Em 2013, o médico sanitarista Manoel Fonsêca ficou estarrecido com a forma que os médicos cubanos do Mais Médicos foram tratados por parte de seus colegas de jaleco brasileiros na Escola de Saúde Pública do Ceará, em Fortaleza. Na época, os estrangeiros, recém-chegados ao País, sofreram agressões verbais e até ofensas racistas.
Naquele momento, Fonsêca e parceiros tiveram a ideia de criar um grupo de médicos que pudesse fazer oposição à visão elitista de boa parte da classe médica. Surgia, então, o Médicos pela Democracia.
O grupo começou pequeno, com menos de 15 profissionais, mas logo a proposta ganhou corpo. Hoje, são 180 médicos democráticos espalhados pelo Ceará, São Paulo, Rio de Janeiro, Bahia, Rio Grande do Norte, Pernambuco e outros estados.
“Foi quando nós, médicos progressistas, vimos que não estávamos sozinhos”.
De lá para cá, o movimento passou a estar na linha frente dos principais protestos em Fortaleza pela defesa da democracia, do mandato da presidenta eleita Dilma Rousseff, pelos Mais Médicos e pela valorização do Sistema Único de Saúde (SUS).
Formado no início da década de 1970 e torturado durante a ditadura militar (1964-1985), Fonsêca diz se espantar com o quanto a medicina se tornou um lugar de preconceitos e privilégios.
“Os médicos eram progressistas antigamente. De repente, passaram a se achar diferentes, mais importantes do que os outros. A medicina é uma profissão essencialmente humanitária, para aliviar sofrimentos. Essa arrogância é um negócio tão ridículo”, condenou.
Em sua trajetória profissional, o médico sanitarista atuou na Secretaria de Saúde, além de ter participado do processo de reforma sanitária e da implantação do Programa de Saúde da Família do Ceará. Ele também ajudou a criar a Escola de Saúde Pública do Ceará, onde viu os cubanos serem hostilizados pela “elite do jaleco branco”, como define.
Apesar das palavras firmes, Fonsêca, que nasceu em Quixadá, no interior do estado, e hoje mora em Fortaleza, mantém tom e gestos dóceis. É autor de sete livros livros, alguns de poesia, dedicados a saúde pública, à democracia e ao poder das mulheres.

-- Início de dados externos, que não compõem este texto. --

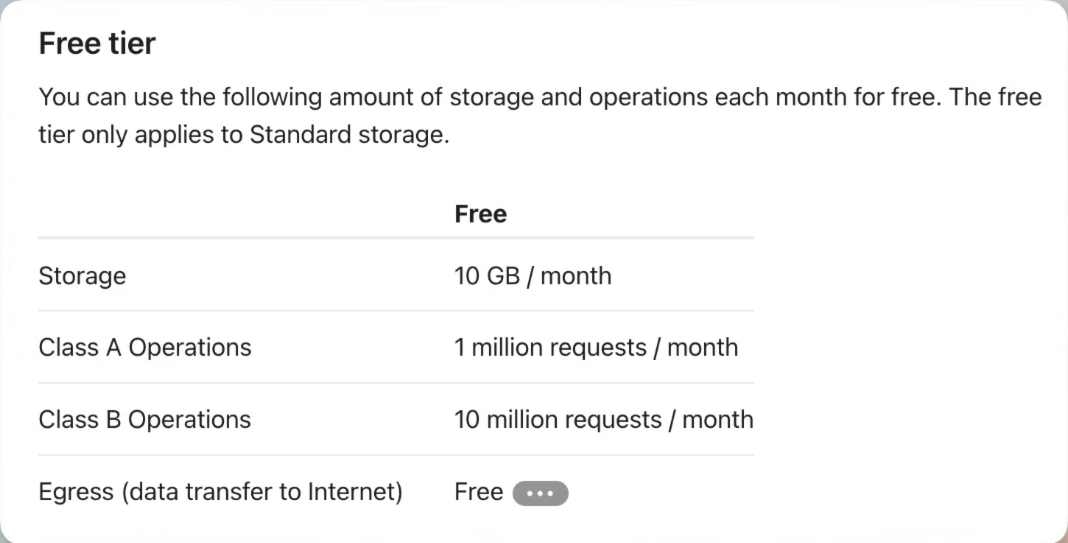Click the Storage row label
The height and width of the screenshot is (543, 1068).
pyautogui.click(x=82, y=276)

O seu preferido é “Iracema – Nosso amor”, uma compilação de contos e poesias escritos para a bióloga Iracema Serra Azul, a sua esposa dos últimos 46 anos.
Ambos foram presos e torturados pelos militares pela luta contra a ditadura.“Soubemos superar porque eu e a minha companheira sempre tivemos uma relação muito afetuosa”, afirma.
Em um dos textos, escrito durante sua prisão no Instituto Penal de Fortaleza (a acusação era de subversão), Fonseca escreve à amada, sonhando com a liberdade: “Minha menina (…) Vamos à praia com os pirralhos e também dar um passeio por nossa Fortaleza, a terra de Iracema. De mãos dadas como dois namorados”.
Nascimento do grupo
“Os médicos brasileiros passaram a xingar os cubanos: ‘macacos’, ‘escravos’, ‘voltem para a senzala’. Parecia um corredor polonês”, relembra Fonsêca sobre o ato ocorrido na Escola de Saúde Pública de Fortaleza, em 2013.
Por causa das agressões e do posicionamento das entidades médicas contra a reeleição de Dilma, nasceu a ideia de criar o grupo, mesmo Fonsêca tendo críticas à presidenta e ao PT.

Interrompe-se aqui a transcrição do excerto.